Я что-то рассказывал, но я просто был не в состоянии слушать самого себя, создавалось впечатление, что я стараюсь отвлечься. Волновало ли это меня? Да чёрт возьми и в самом плохом смысле! Я давным-давно разучился кому либо доверять! Я даже самому себе до конца не доверяю, хотя знаком с самим собой очень давно вообще-то, и столько, сколько знаю о себе никому неизвестно, даже она не знает всей правды. А болтая вне себя, бесконтрольно, можно и лишнего сболтнуть. Вика и не знает толком, кто я такой, каков я вообще. Хотя, я тоже многого о ней не знаю. До сих пор. Правда, то, что рассказывал мне Ренат, про себя, своё детство, её детство, про все те годы, персонального ада… Клянусь, тогда, для меня эти его редкие откровения, были словно сценарием к жёсткому психологическому триллеру. В это сложно было поверить, да никто особо и не верил. Даже я не верил, не представлял, что такое вообще возможно. Как такое возможно? Я испытал на своей шкуре, не мало грёбанного дерьма, но то были чужие люди, которым было глубоко наплевать, сколько мне лет, каков мой лимит ужаса и боли, и выживу ли я вообще. Но чтобы родная мать, превращала своих собственных детей, в объект своего сумасшествия… Я не удивлён, что Ренат, решил избавить мир, от подобного пятна на нём. Хотя, это конечно не похоже на него. Он прослыл пацифистом, наглухо пришибленным, но всё-таки убеждённым пацифистом. К тому же до смерти страшащийся предметов, способные причинить вред. Клянусь, он даже от розеток шарахается, ест исключительно ложкой, и у него длинные седые волосы. И когда я говорю длинные, и седые, я имею в виду реально длинные волосы, заплетённые в косу, до середины спины. И если Вика только с далека кажется седой, просто у неё волосы очень светлые, то Ренат на полном серьёзе, полностью, абсолютно седой! Правда с бабой его сложно спутать, даже с учётом довольно аскетичной фигуры, даже с косой, даже со спины. Его рост равняется с отместкой 2 метра, ровно. А теперь угадайте как его прозвали? Угадали. Так и назвали ― эльф. То есть, надо понимать, что для человека, страшащегося элементарных ножниц, взять в руки нож, и попытаться прирезать свою мать ― это весьма проблематичная задача. Он даже, вместо того, чтобы обстригать ногти, как все нормальные (ну, более менее нормальные, конечно) люди, предпочёл спиливать их пилкой.

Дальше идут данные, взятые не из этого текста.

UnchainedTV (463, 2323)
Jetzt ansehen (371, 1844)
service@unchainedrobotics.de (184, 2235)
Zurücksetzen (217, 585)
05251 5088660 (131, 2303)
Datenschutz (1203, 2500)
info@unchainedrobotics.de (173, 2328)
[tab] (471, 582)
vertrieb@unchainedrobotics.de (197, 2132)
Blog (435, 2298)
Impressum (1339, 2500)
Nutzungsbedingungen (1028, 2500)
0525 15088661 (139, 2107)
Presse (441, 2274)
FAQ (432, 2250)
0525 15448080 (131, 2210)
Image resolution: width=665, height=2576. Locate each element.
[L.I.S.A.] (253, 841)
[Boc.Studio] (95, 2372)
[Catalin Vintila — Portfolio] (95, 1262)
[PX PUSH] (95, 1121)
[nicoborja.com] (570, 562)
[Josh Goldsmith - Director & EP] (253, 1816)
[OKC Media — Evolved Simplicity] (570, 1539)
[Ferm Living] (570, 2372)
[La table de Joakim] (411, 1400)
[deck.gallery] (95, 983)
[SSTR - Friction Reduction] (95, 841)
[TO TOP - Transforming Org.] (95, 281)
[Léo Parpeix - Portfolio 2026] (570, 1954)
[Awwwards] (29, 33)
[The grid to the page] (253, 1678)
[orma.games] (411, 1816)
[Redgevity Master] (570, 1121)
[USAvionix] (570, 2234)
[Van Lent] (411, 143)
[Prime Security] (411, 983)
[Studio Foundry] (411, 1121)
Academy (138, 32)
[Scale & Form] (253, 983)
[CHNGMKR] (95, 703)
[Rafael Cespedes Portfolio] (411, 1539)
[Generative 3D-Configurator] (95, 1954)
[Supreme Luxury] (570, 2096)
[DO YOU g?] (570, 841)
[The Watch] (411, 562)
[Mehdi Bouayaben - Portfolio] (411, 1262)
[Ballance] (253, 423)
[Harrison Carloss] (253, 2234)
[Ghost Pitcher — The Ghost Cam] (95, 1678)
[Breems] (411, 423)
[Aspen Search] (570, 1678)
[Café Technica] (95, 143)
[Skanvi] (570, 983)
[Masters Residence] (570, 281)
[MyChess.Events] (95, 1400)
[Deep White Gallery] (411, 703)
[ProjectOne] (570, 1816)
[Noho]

Я не мог в это поверить, вот и всё. Я прекрасно, знаю этого парня. Он без сомнений чокнутый, но он из той разновидности сумасшедших, которые как малые безобидные дети, обиженные судьбой. Он никогда не был буйным, или агрессивным, никто никогда не боялся его в этом смысле. Напротив, пугает его апатия, и совершённая тишина в поведении. Он кажется, даже ходит, не касаясь пола. В ярость его могли привести только воспоминания о матери, и то, эта была бессильная ярость, что клокотала в нём, но всегда находилась прочно запертой, глубоко внутри него, словно опасный зверь, отчаявшийся вырваться из клетки. Чтобы не происходило в душе этого парня, это никогда не застрагивало поверхность. Нет, я даже не исключаю, что Рената могло замкнуть, и он решил прирезать свою мать. Но Вику он и пальцем не тронет. Не могло всё так круто измениться, он не может этого сделать! Просто не может! С какой стати человеку, пусть и безумному, нападать на сестру, которую он не боялся защищать до последнего. Защищать от своей же собственной матери, порой жестоко платясь за это заступничество…

Эта мысль посеяла сомнения. А может ли его перемкнуть в этом отрезке, превращая Вику в его сознании, из беззащитного ребёнка, в объект всех его бед? Просто перевернуть приоритеты и ценности? Да, может.

Вся эта хрень, заставила меня запутать самого себя.

На моё плечо легла тёплая ладонь и она дрогнула. Нежное касание прошлось по моей лопатке, но молча. Мы оба тяжело молчали. Я только сейчас понял, что давно уже молчу и меня потряхивает. Я даже не знаю почему замолчал, вероятно мне задали вопрос и даже по лицу её ничего не могу прочитать, потому что я не вижу нихрена! Мне нужно успокоиться, пока это не переросло в какую-нибудь ахинею в моей башке. У меня по сути даже нет причин ей не доверять. Вообще-то, если я согласился на подобную пытку, то я доверяю ей, даже больше чем себе. Это о чём-то, да, говорит, верно? О том, что я круто влип, например…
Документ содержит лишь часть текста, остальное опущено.